Aim 1
Answer these questions using the GROUP BY documentation.
(a) When multiple grouping keys are provided, in what direction is grouping applied?
(b) Which statement should be used immediately after GROUP BY?
(c) In the grouping-with-aggregation result, what count is shown for James Cameron?
Aim 2
Quote the GROUP BY documentation word for word from "After grouping, each" to "aggregation within groups.".

Source extract
○ ○ ○ ○ ○
Overview
The GROUP BY
statement groups data based on a set of keys. When multiple keys are provided, grouping is applied sequentially from left to right: first by the first key, then by the second key within each group, and so on.
After grouping, each group retains only one record, discarding the others. However, when immediately used with aggregation functions like sum()
, avg()
and count()
, these functions perform computations across all records within each group.
Syntax
GROUP BY <key1> as <alias1?>, <key2?> as <alias2?>, ...
WITH ...
Details
<key>
: The grouping key which references an alias declared in previous statements.<alias?>
: Declares alias for the grouping key; it is optional.- The
WITH
statement should be used immediately afterGROUP BY
to extend the scope of necessary aliases and perform operations like aggregation within groups.
Example Graph
To create the graph, execute each of the following UQL queries sequentially in an empty graphset:
create().node_schema("country").node_schema("movie").node_schema("director").edge_schema("filmedIn").edge_schema("direct")
create().node_property(@*, "name").node_property(@movie, "score", float)
insert().into(@country).nodes([{_id:"C1", name:"France"}, {_id:"C2", name:"USA"}])
insert().into(@movie).nodes([{_id:"M1", name:"Léon", score: 9}, {_id:"M2", name:"The Terminator", score: 8}, {_id:"M3", name:"Avatar", score: 9}])
insert().into(@director).nodes([{_id:"D1", name:"Luc Besson"}, {_id:"D2", name:"James Cameron"}])
insert().into(@filmedIn).edges([{_from:"M1", _to:"C1"}, {_from:"M1", _to:"C2"}, {_from:"M2", _to:"C2"}, {_from:"M3", _to:"C2"}])
insert().into(@direct).edges([{_from: "D1", _to: "M1"}, {_from: "D2", _to: "M2"}, {_from: "D2", _to: "M3"}])
Grouping
To find movies and group them by their score
:
find().nodes({@movie}) as m
group by m.score
with m
return table(m.name, m.score)
Only one record is kept for each score
value after grouping:
m.name | m.score |
---|---|
The Terminator | 8.000000 |
Avatar | 8.000000 |
To find paths linking @movie
and @director
, then group them by the director:
n({@movie}).e().n({@director} as d) as p
group by d
with d, p
return p{*}
Only one path is kept for each director after grouping:
Result: p
Grouping with Aggregation
To find paths linking @movie
and @director
, and count the number of movies produced by each director:
n({@movie}).e().n({@director} as d)
group by d
with d, count(d) as cnt
return table(d.name, cnt)
The aggregation count()
operates on all records in each group:
d.name | cnt |
---|---|
James Cameron | 2 |
Luc Besson | 1 |
Multi-level Grouping
To find paths linking @country
, @movie
and @director
, then group them by the country and director, and count the number of movies in each group:
n({@country} as c).e().n({@movie}).e().n({@director} as d) as p
group by c, d
with c, d, count(p) as cnt
return table(c.name, d.name, cnt)
Result:
c.name | d.name | cnt |
---|---|---|
USA | James Cameron | 2 |
USA | Luc Besson | 1 |
France | Luc Besson | 1 |
○ ○ ○ ○ ○
Recorded data

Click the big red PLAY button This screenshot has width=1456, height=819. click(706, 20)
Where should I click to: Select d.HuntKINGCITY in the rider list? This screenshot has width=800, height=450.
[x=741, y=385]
○ ○ ○ ○ ○
Exercise result 1
(a) From left to right.
(b) The WITH statement.
(c) 2.

Exercise result 2
After grouping, each group retains only one record, discarding the others. However, when immediately used with aggregation functions like sum()
, avg()
and count()
, these functions perform computations across all records within each group.
Syntax
GROUP BY <key1> as <alias1?>, <key2?> as <alias2?>, ...
WITH ...
Details
<key>
: The grouping key which references an alias declared in previous statements.<alias?>
: Declares alias for the grouping key; it is optional.- The
WITH
statement should be used immediately afterGROUP BY
to extend the scope of necessary aliases and perform operations like aggregation within groups.